O vento passou e ela não estava sozinha

Dona Áurea já havia feito daquele banco da praça um pequeno altar.
Ia até lá desde que se tornara viúva, dois anos antes. Sempre no mesmo horário: pouco antes do sol se inclinar. Escolhia o banco de madeira mais afastado, sob a sombra do ipê, e ali ficava. Às vezes levava um livro, outras só o silêncio. Mas em todas as tardes, carregava a ausência como se fosse companhia.
A solidão era um animal manso — não mordia mais, mas ainda encostava o focinho frio na alma.

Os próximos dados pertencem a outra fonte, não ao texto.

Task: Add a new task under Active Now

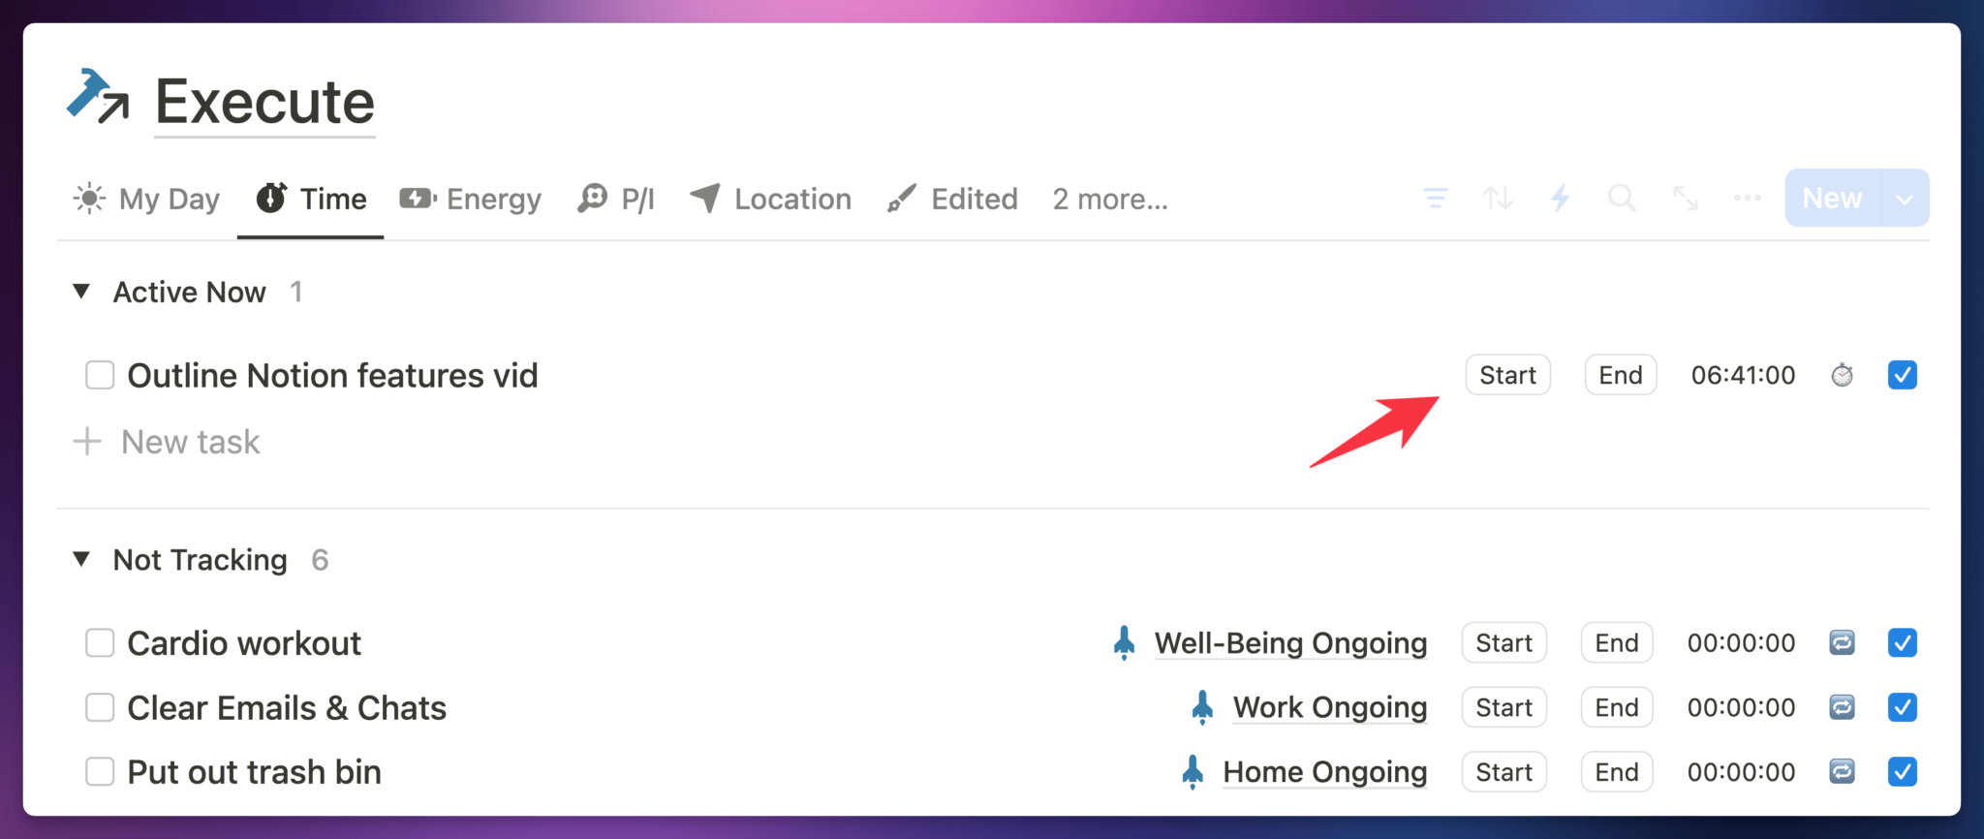Action: pyautogui.click(x=167, y=442)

Naquele dia, ela não tinha planos de ir. A chuva da madrugada ainda deixava o chão úmido e o céu oscilava entre nuvens e tímidas aberturas de luz. Mesmo assim, algo a moveu. Como uma lembrança que empurra, um chamado silencioso. Levantou-se, calçou os sapatos de sempre e seguiu.
Ao chegar, o banco estava seco. Nenhum outro ocupado. A praça parecia suspensa no tempo. Nem as folhas se mexiam.
Sentou-se.
Respirou fundo.
E pensou, sem formular as palavras:
“Se você ainda me visita… hoje seria um bom dia.”

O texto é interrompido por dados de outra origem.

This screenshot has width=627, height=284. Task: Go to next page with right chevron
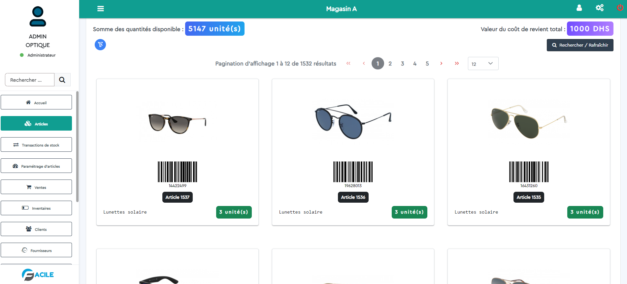pyautogui.click(x=441, y=63)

Não era uma prece. Era só pensamento.
Ou talvez saudade transformada em sussurro.
Foi então que o vento passou.
Não era forte. Não era frio. Não vinha de nenhuma direção visível.
Mas foi exato.
Um sopro suave que atravessou seus cabelos, percorreu os ombros, deslizou pela lateral do rosto e estendeu-se até o fim do banco.
Ela fechou os olhos.
Não por reflexo, mas por reverência.
Não há como explicar esse tipo de coisa.
Não é alucinação. Nem autoengano.
É presença que se sente sem tocar.
É como se alguém, de alguma camada invisível, dissesse:
“Estou aqui.”
Dona Áurea não chorou. Também não sorriu.
Apenas ficou ali, inteira.
Sentia a falta — mas não a ausência.
E naquele instante, soube:
não estava sozinha.
Os bancos das praças guardam histórias que não estão escritas.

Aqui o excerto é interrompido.